The fear that fixes us inside our fabricated costumes was instilled in us when we were too young to realise what was going on. We simply grew up trusting that the show we learned to put on was for our own good. By the time we reach adulthood we have long since forgotten – if we ever knew – that our show keeps us alienated from our dearest treasure, the wild and magical mystery of a being who is not subject to anyone’s control and celebrates life for the sheer wonder of being, and not to impress any audience.

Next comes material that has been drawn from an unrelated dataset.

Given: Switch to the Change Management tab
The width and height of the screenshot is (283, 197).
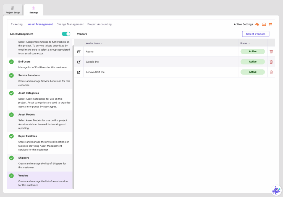Looking at the screenshot, I should 70,24.
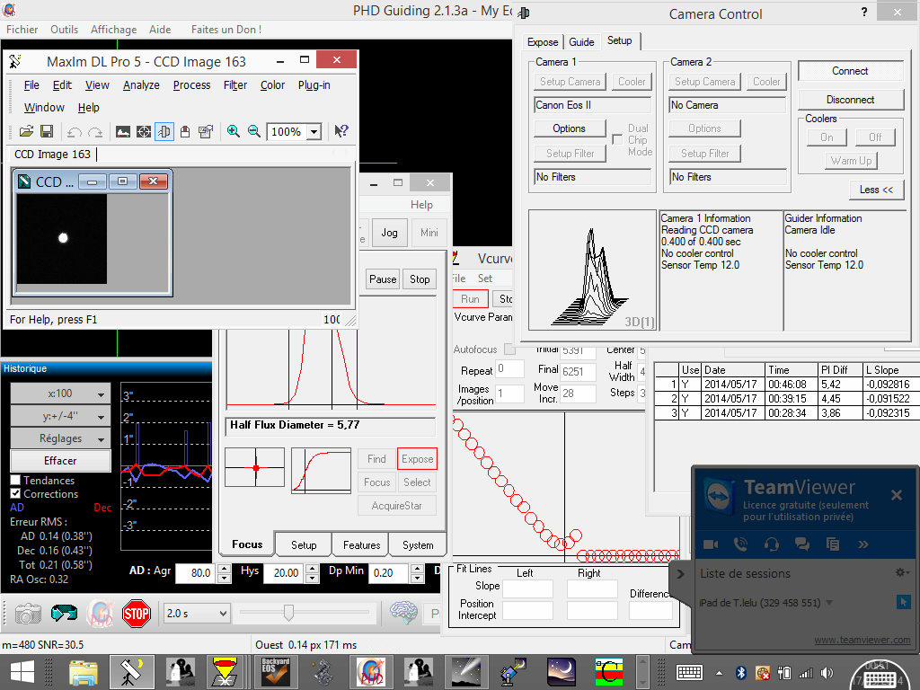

So why did our parents not guard the treasure on our behalf? Why did they not help us grow into our real being? Through no fault of their own! Everyone in the family has been brought up from generation to generation learning to keep the shows running. And how different is it to be yourself rather than your performance? Imagine being born blind and deaf and suddenly being able to see and hear; or finding yourself awake in all your senses and feelings, fully connected with your heart and soul, aware of all that is happening here and now and buzzing with creativity, intuitively understanding the eternal mysteries, so that all you can do is wonder where on earth you have been all your life.

Our ongoing human tragi-comedy is that it is only through dropping the show that we become the full celebration of ourselves: but only when we make friends with the fear. That but is what keeps so many in the tragedy. In the moment that our “life and soul of the party” friend brings the curtain down on his show, the abyss into which he peers is enough to drive him immediately onstage again. It doesn’t have to be a re-run of his old show. Like many people, he may look for a more appealing costume, though any show will do as long as it shields him from his fear. If on the other hand he is ready to meet it, he needs good allies who can help him ride into the abyss and learn how to befriend all he finds there. Daring to embrace his helplessness, loneliness, sorrow, pain, heartbreak and soul-lost despair, he is actually entering into a love-relationship with all that kept him from himself. He is coming home into his being. True, at first he has to dare the darkness. In letting himself go through it, he comes to an undreamed-of dawning, into BEING.

None of this is to detract from the wonders of performance and the virtuosity of great artists. What makes the difference is whether we are celebrating the gifts of our being, or hiding from ourselves. Some of the most famous people in the world are doing both. In any case, the shows we put on in order to impress or deceive others demonstrate that we don’t like ourselves, don’t trust ourselves, and/or haven’t yet discovered ourselves. It is the inner states that we cannot meet and befriend in ourselves that drive us into our unreality shows. Trash-sex saves us from feelings like tenderness, vulnerability and even love that we have learned to mistrust; playing the wise authority, we can keep any number of human frailties under wraps – like the fear of losing control, being helpless or lonely or powerless, lacking self-esteem and so needing it from others. But beneath both and all the other survival games we play, there is one fundamental common factor: fear and mistrust of who we are without them.

Yes, Inanna, this is the adventure that fills the awful gap in the education of college students, clubbers, office workers, doctors, lawyers and professionals in every walk of life, corporate ladder-climbers, sales people, sex workers, far too many therapists and healers and Tantric practitioners, gurus, performing artists, movie stars, sports celebrities, politicians, members of the aristocracy and other unskilled dropouts, and on and on! When in our families, schools and communities we learn to honour every child’s sacred right to discover who they really are, then all the performances will be celebrations of being.